TASK PROMPT
The required result is an exact copy of the lines beginning at the line that contains "The height and width of the screenshot is (428, 1309)." and ending at the last line of the material below.

*** Block opens ***

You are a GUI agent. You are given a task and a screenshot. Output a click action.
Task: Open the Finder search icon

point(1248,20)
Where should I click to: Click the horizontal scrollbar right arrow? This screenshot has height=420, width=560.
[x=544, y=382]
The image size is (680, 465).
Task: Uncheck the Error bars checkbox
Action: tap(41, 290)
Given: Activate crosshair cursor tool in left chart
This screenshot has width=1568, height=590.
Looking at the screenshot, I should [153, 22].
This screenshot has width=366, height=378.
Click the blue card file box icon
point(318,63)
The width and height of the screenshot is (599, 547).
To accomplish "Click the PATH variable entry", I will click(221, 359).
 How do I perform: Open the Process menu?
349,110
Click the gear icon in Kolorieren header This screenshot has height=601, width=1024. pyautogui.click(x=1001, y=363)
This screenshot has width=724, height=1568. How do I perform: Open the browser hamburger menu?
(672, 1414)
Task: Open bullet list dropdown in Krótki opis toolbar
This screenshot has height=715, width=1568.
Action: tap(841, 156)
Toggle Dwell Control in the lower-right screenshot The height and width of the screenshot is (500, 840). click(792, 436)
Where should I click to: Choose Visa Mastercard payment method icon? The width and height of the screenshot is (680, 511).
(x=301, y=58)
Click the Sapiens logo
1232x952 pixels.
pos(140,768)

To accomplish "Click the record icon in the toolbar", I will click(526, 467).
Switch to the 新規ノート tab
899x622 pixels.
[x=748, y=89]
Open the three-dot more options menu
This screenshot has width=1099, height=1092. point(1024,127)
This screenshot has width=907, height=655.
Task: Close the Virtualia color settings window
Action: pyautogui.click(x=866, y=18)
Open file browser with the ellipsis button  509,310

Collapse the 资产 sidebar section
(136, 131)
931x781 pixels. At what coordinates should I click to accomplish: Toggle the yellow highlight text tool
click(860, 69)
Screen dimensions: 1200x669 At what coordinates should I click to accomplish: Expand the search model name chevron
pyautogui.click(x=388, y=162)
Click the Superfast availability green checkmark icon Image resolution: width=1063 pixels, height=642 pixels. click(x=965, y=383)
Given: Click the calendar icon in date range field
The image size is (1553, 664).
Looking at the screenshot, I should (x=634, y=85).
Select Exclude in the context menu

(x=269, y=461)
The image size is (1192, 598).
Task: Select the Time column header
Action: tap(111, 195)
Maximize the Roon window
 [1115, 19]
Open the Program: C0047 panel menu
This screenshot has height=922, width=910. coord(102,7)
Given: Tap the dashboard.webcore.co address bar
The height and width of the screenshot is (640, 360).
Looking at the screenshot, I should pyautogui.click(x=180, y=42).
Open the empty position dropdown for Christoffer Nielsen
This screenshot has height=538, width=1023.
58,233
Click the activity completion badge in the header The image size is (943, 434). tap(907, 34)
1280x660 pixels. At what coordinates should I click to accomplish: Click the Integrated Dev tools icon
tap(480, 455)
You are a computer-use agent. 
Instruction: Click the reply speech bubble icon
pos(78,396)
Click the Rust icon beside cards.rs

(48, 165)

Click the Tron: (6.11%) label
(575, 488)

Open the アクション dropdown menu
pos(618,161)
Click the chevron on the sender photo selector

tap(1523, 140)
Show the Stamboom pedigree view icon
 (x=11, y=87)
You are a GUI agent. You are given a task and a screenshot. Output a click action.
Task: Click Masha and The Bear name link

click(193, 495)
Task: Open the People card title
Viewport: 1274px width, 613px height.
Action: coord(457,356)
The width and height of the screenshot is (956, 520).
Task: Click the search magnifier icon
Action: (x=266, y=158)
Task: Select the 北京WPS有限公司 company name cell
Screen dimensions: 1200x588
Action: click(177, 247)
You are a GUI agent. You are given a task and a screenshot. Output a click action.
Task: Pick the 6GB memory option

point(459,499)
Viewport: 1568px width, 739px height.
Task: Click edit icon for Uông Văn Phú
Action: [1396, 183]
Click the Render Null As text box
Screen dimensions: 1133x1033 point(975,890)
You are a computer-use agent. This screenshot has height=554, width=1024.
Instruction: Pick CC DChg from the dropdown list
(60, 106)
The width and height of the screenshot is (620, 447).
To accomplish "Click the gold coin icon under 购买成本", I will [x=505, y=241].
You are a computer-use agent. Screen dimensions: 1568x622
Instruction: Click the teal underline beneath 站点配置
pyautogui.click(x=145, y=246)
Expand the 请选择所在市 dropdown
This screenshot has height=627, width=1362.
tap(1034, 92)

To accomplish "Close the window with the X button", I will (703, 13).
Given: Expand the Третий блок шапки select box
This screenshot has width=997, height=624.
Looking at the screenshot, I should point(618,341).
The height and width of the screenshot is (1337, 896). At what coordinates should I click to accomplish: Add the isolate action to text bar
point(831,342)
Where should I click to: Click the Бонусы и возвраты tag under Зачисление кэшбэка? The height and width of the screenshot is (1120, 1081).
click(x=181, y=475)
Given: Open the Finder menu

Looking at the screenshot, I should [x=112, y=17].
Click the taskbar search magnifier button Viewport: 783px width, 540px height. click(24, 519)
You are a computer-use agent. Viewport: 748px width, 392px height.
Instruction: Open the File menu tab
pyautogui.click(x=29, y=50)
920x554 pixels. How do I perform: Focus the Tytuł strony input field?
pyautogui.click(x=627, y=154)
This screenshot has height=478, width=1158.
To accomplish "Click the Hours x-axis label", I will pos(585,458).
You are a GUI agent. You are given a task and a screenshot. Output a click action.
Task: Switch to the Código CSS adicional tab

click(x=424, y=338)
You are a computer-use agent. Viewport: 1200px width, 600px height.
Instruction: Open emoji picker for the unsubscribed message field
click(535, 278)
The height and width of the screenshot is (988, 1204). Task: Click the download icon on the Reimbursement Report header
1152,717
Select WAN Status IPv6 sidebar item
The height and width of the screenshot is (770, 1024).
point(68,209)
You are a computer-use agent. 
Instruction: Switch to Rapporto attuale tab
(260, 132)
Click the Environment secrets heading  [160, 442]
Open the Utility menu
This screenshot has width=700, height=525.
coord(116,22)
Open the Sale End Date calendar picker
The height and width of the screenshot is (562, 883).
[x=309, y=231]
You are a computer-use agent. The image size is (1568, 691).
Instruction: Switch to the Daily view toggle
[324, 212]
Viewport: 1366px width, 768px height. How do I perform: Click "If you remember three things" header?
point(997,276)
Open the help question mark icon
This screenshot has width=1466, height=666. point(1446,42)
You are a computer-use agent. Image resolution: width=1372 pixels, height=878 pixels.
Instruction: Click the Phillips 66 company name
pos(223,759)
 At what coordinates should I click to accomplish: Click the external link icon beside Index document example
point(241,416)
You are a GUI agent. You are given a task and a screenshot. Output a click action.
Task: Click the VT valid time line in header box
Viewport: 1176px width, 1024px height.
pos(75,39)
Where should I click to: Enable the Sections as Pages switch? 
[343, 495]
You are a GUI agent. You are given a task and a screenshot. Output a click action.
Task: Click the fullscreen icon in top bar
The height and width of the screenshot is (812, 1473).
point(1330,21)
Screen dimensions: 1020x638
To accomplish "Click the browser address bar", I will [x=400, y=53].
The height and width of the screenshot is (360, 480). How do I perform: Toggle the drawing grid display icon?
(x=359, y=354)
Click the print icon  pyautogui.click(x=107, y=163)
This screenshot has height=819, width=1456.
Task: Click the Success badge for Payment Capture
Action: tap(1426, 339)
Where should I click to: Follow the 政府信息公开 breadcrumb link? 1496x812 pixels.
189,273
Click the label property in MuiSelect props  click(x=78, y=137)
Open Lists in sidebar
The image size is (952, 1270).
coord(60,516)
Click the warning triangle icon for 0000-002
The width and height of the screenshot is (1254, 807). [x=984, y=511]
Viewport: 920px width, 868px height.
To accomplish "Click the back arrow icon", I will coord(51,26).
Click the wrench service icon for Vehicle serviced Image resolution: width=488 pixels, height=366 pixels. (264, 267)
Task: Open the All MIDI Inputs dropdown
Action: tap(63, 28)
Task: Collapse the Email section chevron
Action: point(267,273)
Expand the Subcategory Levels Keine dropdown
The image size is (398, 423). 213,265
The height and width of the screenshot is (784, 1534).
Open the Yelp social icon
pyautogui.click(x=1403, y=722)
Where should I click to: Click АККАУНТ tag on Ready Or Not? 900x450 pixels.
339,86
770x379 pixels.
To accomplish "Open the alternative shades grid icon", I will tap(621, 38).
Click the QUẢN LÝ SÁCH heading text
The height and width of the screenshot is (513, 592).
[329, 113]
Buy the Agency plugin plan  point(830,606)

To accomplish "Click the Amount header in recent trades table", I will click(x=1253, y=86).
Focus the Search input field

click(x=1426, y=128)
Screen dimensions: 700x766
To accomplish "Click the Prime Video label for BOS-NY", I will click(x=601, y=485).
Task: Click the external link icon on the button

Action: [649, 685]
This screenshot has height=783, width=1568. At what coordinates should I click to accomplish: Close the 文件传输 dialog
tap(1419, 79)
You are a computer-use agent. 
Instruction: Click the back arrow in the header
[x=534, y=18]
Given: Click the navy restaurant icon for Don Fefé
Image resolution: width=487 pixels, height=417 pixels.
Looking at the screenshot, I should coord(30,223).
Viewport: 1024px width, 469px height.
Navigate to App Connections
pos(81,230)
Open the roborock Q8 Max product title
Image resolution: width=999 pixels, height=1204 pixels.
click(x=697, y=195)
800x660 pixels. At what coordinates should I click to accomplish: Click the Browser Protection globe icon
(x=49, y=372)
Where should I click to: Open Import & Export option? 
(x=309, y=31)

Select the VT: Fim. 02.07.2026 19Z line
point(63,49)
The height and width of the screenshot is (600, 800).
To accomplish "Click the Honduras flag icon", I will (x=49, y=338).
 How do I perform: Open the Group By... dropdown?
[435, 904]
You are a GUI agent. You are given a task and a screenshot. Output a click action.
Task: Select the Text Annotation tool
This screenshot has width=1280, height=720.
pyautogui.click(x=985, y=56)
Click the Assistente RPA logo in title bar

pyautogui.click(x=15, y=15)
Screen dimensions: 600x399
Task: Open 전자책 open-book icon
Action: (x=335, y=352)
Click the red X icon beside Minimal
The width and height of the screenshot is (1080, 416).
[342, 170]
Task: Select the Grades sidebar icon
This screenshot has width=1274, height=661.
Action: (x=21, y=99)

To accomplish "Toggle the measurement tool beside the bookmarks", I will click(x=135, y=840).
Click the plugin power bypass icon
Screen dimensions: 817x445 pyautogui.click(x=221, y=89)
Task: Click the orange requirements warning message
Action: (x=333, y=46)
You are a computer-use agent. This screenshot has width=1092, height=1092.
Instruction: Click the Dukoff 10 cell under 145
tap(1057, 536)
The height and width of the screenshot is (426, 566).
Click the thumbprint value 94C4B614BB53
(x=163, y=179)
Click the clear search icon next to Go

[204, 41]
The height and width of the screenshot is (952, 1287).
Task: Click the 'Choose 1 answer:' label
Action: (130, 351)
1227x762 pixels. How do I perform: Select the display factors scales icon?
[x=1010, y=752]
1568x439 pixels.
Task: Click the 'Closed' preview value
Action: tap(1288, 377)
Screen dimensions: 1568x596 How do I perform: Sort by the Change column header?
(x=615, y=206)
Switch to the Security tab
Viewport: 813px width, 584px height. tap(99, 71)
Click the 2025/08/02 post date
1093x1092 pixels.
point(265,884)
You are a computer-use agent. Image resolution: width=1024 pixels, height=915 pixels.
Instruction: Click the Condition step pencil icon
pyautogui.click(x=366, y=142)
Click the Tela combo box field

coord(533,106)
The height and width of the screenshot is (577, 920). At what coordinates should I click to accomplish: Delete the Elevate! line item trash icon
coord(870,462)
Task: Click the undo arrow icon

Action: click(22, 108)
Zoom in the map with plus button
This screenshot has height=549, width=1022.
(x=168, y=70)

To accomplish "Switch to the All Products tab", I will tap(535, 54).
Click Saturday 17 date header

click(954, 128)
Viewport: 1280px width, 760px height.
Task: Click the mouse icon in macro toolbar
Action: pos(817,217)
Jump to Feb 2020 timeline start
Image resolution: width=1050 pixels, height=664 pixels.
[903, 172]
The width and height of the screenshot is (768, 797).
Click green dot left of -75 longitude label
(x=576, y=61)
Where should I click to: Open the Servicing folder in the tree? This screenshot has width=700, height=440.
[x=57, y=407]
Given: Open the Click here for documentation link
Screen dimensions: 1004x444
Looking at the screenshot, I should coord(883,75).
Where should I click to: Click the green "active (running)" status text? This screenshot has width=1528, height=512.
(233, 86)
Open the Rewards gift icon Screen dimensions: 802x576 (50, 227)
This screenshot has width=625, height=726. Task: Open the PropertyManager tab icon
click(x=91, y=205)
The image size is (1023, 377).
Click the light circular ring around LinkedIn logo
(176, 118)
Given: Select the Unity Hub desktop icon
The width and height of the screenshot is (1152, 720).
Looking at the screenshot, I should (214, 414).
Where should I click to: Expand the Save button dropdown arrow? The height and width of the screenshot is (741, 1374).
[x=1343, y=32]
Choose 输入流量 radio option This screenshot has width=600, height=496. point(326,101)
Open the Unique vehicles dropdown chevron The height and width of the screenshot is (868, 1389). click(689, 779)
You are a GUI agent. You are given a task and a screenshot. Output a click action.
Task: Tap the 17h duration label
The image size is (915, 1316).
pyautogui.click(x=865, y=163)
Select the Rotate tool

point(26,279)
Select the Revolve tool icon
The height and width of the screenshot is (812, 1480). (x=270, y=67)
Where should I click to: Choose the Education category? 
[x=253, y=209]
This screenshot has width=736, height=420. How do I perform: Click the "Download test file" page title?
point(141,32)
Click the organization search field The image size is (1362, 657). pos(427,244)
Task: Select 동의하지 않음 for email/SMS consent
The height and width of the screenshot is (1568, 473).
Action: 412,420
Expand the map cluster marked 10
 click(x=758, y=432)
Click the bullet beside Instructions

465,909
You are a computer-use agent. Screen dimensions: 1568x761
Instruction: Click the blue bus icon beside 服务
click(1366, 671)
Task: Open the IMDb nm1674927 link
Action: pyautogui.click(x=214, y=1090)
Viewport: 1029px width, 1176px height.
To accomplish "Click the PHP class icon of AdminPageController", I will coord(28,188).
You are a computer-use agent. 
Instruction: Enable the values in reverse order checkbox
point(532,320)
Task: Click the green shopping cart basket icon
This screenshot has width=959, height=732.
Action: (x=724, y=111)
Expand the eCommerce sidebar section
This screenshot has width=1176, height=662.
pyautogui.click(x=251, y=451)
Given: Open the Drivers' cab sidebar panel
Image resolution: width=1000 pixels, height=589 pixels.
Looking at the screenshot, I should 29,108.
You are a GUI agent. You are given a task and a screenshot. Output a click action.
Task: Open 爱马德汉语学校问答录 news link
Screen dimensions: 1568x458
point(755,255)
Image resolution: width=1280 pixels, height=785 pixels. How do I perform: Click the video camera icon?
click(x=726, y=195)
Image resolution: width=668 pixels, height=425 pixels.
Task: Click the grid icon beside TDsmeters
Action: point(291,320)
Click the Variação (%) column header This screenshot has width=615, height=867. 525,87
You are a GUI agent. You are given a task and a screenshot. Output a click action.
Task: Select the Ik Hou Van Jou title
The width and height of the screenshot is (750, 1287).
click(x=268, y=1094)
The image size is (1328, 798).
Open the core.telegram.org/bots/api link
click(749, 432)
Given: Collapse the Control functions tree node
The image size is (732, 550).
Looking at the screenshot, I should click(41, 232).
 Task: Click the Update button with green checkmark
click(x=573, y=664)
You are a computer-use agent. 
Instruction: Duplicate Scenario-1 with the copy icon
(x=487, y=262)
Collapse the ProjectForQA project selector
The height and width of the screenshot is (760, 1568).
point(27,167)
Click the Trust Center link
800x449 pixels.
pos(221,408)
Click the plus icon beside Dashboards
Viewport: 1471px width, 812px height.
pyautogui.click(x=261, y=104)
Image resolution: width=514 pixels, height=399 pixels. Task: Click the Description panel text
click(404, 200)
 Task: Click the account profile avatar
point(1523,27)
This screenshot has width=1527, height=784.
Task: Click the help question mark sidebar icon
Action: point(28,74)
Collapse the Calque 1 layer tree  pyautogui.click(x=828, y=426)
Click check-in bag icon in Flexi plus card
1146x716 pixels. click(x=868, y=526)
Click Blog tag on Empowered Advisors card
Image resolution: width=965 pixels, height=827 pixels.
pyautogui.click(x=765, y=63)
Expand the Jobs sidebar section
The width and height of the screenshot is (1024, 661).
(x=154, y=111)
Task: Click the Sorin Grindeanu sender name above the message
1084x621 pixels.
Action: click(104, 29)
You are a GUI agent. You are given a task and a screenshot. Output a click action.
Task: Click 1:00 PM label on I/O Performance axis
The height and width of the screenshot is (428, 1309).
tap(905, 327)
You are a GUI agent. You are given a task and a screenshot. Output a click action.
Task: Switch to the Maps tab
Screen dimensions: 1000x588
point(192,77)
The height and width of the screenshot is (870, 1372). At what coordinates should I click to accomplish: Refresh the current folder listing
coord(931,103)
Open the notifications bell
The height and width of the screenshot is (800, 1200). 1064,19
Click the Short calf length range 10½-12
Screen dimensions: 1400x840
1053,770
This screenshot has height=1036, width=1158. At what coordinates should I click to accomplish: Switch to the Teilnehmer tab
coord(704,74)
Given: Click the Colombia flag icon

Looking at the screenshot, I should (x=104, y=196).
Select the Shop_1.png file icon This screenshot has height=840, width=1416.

*** Block closes ***

ANSWER BOX
The height and width of the screenshot is (428, 1309).
tap(905, 327)
You are a GUI agent. You are given a task and a screenshot. Output a click action.
Task: Switch to the Maps tab
Screen dimensions: 1000x588
point(192,77)
The height and width of the screenshot is (870, 1372). At what coordinates should I click to accomplish: Refresh the current folder listing
coord(931,103)
Open the notifications bell
The height and width of the screenshot is (800, 1200). 1064,19
Click the Short calf length range 10½-12
Screen dimensions: 1400x840
1053,770
This screenshot has height=1036, width=1158. At what coordinates should I click to accomplish: Switch to the Teilnehmer tab
coord(704,74)
Given: Click the Colombia flag icon

Looking at the screenshot, I should (x=104, y=196).
Select the Shop_1.png file icon This screenshot has height=840, width=1416.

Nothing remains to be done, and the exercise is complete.